Le F.-A.-Gauthier (à gauche) est paralysé au quai de Matane en raison d’anomalies à ses moteurs électriques. Le Saaremaa 1 (à droite) a repris le service de traverse mardi, après quatre jours d’inactivité.

Desserte Matane–Côte-Nord: un an sans service de traversier fiable

MATANE — Depuis un an, la population de Matane et de la Côte-Nord a le sentiment de vivre Le jour de la marmotte. Après l’achat de l’Apollo, mis au rancart après 17 jours de navigation, la Société des traversiers du Québec (STQ) a fait l’acquisition du Saaremaa 1 pour pallier à l’absence du traversier F.-A.-Gauthier, arrêté depuis le 17 décembre 2018. Mais le navire de relève répond difficilement aux besoins, surtout depuis le dernier mois.

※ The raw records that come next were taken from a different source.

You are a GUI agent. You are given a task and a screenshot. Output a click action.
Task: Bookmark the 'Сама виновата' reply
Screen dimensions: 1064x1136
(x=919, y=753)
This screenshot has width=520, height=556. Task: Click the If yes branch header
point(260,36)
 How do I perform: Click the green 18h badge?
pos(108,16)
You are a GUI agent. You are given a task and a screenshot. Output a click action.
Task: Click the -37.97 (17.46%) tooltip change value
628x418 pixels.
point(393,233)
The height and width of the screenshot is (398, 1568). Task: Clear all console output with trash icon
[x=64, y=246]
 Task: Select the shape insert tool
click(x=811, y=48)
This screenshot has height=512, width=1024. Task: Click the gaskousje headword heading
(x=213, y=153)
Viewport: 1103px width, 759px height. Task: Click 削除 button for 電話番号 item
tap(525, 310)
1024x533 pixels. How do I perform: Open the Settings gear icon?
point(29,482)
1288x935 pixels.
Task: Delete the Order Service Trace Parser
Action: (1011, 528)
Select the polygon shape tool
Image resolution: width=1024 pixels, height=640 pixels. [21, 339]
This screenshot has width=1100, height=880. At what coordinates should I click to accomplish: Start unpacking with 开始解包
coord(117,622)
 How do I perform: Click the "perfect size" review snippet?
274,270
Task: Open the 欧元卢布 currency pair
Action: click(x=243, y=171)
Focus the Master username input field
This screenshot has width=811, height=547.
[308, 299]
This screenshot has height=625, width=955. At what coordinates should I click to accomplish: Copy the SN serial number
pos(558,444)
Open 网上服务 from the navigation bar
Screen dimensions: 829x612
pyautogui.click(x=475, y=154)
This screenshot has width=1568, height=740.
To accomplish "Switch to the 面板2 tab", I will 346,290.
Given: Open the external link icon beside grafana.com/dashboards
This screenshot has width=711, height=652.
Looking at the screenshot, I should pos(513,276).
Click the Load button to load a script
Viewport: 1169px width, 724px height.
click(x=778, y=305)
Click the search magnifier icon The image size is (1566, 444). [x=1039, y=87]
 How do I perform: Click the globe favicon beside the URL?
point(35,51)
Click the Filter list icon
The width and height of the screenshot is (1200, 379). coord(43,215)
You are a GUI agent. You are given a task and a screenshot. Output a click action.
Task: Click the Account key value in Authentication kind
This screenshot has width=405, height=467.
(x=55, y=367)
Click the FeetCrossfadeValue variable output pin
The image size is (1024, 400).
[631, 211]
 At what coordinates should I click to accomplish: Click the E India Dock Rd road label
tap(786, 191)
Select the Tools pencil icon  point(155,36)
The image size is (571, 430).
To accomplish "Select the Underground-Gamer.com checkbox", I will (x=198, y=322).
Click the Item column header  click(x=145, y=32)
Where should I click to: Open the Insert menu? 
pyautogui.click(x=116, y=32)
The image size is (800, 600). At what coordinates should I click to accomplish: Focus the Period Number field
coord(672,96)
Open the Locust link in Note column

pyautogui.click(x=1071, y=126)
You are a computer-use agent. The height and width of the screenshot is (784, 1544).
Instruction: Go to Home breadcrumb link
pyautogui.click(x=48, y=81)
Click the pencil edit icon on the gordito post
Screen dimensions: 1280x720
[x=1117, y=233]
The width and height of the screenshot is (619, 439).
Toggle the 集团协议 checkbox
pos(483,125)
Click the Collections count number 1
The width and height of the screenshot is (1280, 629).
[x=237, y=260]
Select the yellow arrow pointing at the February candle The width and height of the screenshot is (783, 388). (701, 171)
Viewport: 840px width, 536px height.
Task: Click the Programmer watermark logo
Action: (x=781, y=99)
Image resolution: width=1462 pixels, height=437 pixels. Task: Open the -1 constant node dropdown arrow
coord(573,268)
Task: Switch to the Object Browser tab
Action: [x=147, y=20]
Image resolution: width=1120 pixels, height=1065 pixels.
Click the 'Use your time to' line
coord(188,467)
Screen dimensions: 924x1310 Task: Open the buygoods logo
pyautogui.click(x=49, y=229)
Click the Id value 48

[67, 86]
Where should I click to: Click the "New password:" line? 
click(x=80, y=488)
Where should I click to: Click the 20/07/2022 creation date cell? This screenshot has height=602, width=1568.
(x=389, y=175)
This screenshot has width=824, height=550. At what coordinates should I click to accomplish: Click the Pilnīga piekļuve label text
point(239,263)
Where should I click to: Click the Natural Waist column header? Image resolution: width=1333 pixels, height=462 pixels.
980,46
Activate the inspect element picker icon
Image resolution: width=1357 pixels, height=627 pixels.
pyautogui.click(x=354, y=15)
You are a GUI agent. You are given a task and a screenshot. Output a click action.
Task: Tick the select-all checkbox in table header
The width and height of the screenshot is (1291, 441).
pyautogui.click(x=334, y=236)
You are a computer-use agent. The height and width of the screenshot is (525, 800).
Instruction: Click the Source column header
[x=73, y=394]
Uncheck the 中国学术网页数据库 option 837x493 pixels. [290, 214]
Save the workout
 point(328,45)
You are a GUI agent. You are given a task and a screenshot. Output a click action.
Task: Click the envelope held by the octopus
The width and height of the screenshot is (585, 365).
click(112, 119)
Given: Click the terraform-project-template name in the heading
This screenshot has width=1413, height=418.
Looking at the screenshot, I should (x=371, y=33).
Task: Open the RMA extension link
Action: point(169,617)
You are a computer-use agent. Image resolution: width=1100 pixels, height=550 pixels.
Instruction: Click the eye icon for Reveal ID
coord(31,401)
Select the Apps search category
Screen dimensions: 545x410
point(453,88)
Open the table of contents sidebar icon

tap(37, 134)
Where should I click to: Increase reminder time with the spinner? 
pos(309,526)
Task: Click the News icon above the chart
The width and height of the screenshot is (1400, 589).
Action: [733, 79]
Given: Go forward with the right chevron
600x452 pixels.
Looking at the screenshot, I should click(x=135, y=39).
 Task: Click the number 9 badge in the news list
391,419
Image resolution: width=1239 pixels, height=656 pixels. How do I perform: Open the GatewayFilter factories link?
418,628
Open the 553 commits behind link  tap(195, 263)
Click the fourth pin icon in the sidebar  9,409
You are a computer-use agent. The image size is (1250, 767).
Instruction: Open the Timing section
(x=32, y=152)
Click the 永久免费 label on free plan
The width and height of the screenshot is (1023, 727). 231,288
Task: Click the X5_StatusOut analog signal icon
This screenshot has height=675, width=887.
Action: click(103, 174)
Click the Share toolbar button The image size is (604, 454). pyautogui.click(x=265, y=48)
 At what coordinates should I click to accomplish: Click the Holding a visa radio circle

À preuve, le traversier à pont ouvert, construit en Norvège en 2010, a repris son service régulier mardi, après quatre jours d’inactivité en raison des conditions climatiques, alors que le fleuve n’est pas encore glacé. «Novembre et décembre sont un peu plus durs, reconnaît le président-directeur général de la STQ, Stéphane Lafaut. Si j’avais voulu acheter un navire qui traverse tous les jours, j’aurais acheté un Gauthier. Est-ce qu’on pouvait se permettre, au Québec, d’acheter un autre Gauthier qui allait rester là 11 mois par année parce qu’il n’aurait pas été employable ailleurs? Quand on a acheté le Saaremaa, il fallait regarder ses paramètres d’utilisation. C’est un navire de relève qu’on devait être capables d’employer ailleurs. Il n’a pas le même gabarit que le Gauthier [...]. En été, à 95 % du temps, à moins de conditions extrêmes, on traverse.»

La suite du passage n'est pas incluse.